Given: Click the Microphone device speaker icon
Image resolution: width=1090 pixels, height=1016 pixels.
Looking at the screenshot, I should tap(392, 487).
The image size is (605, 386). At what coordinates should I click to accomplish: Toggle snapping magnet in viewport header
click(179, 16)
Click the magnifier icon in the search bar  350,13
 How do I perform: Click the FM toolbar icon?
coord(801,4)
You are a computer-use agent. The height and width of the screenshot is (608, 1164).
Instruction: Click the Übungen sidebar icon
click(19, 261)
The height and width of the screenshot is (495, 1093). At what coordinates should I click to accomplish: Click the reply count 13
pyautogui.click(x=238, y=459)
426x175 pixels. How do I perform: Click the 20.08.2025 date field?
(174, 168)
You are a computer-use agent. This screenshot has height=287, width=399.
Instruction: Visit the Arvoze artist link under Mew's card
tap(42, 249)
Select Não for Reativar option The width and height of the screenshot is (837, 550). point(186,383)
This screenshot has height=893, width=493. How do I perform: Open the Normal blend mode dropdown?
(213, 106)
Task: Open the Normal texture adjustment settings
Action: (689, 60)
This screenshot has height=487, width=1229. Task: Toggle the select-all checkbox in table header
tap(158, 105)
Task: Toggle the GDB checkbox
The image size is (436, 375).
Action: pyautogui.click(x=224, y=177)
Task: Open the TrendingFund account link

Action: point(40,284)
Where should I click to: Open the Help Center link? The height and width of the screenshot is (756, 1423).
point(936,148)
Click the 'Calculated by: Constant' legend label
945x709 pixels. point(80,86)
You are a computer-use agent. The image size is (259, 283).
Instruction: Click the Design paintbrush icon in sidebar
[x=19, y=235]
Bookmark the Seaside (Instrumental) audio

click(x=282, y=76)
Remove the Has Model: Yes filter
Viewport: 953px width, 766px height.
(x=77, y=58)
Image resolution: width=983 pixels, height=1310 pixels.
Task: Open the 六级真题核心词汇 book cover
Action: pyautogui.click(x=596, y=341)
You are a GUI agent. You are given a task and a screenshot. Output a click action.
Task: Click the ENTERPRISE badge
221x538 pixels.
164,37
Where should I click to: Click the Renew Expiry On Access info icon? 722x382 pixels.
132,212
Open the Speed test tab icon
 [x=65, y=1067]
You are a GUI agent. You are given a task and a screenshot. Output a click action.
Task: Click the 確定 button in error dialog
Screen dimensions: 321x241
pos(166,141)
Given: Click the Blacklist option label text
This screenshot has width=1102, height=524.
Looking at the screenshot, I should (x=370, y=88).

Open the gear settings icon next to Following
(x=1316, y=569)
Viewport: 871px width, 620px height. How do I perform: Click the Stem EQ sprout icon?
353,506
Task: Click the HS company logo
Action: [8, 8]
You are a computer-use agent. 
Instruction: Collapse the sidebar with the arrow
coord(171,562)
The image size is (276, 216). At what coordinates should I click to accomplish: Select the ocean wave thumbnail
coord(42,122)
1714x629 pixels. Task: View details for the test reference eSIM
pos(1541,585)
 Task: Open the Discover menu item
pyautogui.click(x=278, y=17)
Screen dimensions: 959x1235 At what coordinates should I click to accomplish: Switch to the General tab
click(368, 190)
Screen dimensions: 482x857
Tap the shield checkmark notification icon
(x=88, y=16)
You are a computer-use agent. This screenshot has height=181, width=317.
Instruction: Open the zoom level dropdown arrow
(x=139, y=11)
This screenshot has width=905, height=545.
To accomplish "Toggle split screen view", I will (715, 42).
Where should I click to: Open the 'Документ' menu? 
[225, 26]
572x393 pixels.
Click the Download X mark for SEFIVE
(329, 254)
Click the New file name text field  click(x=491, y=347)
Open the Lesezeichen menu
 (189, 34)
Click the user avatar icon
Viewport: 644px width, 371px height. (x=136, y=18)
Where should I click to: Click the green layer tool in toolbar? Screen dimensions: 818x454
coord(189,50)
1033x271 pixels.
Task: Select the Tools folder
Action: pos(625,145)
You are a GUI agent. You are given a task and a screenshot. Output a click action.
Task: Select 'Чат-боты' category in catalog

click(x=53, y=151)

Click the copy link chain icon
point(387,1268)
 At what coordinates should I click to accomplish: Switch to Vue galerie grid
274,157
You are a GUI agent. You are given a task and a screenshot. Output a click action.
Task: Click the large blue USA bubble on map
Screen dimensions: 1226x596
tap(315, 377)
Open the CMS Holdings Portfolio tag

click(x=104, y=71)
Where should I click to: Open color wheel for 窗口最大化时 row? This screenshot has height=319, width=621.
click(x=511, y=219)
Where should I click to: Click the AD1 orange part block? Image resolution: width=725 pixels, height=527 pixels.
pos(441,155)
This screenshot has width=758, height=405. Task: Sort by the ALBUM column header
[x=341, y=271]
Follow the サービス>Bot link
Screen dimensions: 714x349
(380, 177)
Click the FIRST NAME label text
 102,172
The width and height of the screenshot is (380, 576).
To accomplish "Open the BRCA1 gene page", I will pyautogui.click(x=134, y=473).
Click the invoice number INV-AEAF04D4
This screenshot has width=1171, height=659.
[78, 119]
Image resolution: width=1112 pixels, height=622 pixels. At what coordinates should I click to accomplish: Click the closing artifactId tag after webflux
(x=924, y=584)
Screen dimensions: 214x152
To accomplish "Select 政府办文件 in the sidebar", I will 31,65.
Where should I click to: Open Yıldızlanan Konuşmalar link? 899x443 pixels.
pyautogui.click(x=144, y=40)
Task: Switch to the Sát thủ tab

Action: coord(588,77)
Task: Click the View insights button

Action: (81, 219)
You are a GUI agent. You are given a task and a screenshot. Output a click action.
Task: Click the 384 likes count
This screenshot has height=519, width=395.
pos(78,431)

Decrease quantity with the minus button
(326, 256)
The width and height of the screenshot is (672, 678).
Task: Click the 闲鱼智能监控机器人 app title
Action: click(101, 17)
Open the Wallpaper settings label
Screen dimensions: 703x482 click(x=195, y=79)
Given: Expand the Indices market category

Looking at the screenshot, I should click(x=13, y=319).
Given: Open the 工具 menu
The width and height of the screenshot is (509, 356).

**TASK TO COMPLETE**: Your reply should hold all the lines from the listing above in which "computer" appears.

**WRITTEN ANSWER**:
You are a computer-use agent. The height and width of the screenshot is (608, 1164).
You are a computer-use agent. This screenshot has height=287, width=399.
You are a computer-use agent. The image size is (259, 283).
You are a computer-use agent. 
You are a computer-use agent. This screenshot has height=181, width=317.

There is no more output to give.